Шаги по комнате, по коридору и вверх по лестнице. Артём – с ними. Он слышит их шаги, слышит их дыхание. Душно, прогретая крыша, на чердаке нечем дышать. Орёт, надрываясь, сирена. Чердак пустой, бесконечный, зияют чёрными провалами окна.
– Мам, что делать?
– Вот, держи.
– Что это?
– Щипцы. Будешь помогать.
– Мам, жарко.
– Ничего, это недолго. Слушай внимательно: там стоит бочка с водой. Если вдруг бомба, надо действовать быстро – хватаем щипцами и в воду. Я сделаю, а ты рядом будь, поняла? Не мешай, но если скажу, поможешь. Ясно?

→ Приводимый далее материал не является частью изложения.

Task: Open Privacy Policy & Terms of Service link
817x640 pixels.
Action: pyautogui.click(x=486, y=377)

Гул самолётов и стрельба, сверху, прямо над головой. От неожиданности он приседает, только потом соображает, как это глупо.
– Мама, что это?!
– Зенитка, не бойся.
– Это наши?
– Наши, наши. Конечно, наши. Не бойся. Это тут, на большом доме поставили.

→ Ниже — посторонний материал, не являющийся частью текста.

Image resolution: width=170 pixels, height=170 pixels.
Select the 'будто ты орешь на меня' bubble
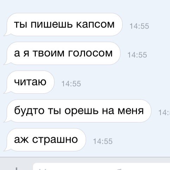[x=77, y=111]
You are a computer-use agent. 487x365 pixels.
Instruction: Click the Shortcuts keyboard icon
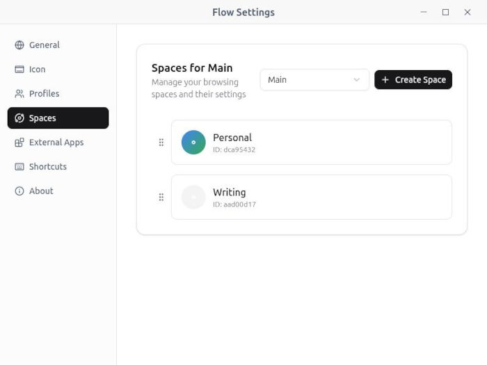point(19,167)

Тихо, не летят самолёты, не стреляют.
– Мам, всё?
– Не знаю. Надо подождать.
Ждут. Он с ними.
– Мам, а ты Мишу Орта помнишь?
– Кто это?
– Он в большом доме жил. Из моего класса. Ты знаешь, он оказался немцем. Ну, в смысле, он наш, советский, но немец. И мама с папой у него немцы.
– Не помню. И что?
– Он уехал. Нам в классе сказали: они все уехали, в Казахстан. Знаешь, почему? Если вдруг враг придёт, чтобы у них сомнений не было.
– Вам так сказали?
– Ну да. Лариса Сергеевна сказала. И ещё – что у них родственники в Германии могут оставаться, разные, они, может, и не знают, а они есть, так вот, чтобы у них не было сомнений… Она сказала, что если мы захотим, мы можем ему письмо написать. Мама, можно, я Мише напишу?
– Зоя. Послушай меня. Это очень серьёзно: ты не будешь писать Мише. Хорошо?
– Но почему?
– Зоя, просто забудь про него.
– Но почему?!
– Зоя, я сказала.
– Но почему? Миша не фриц! Миша хороший!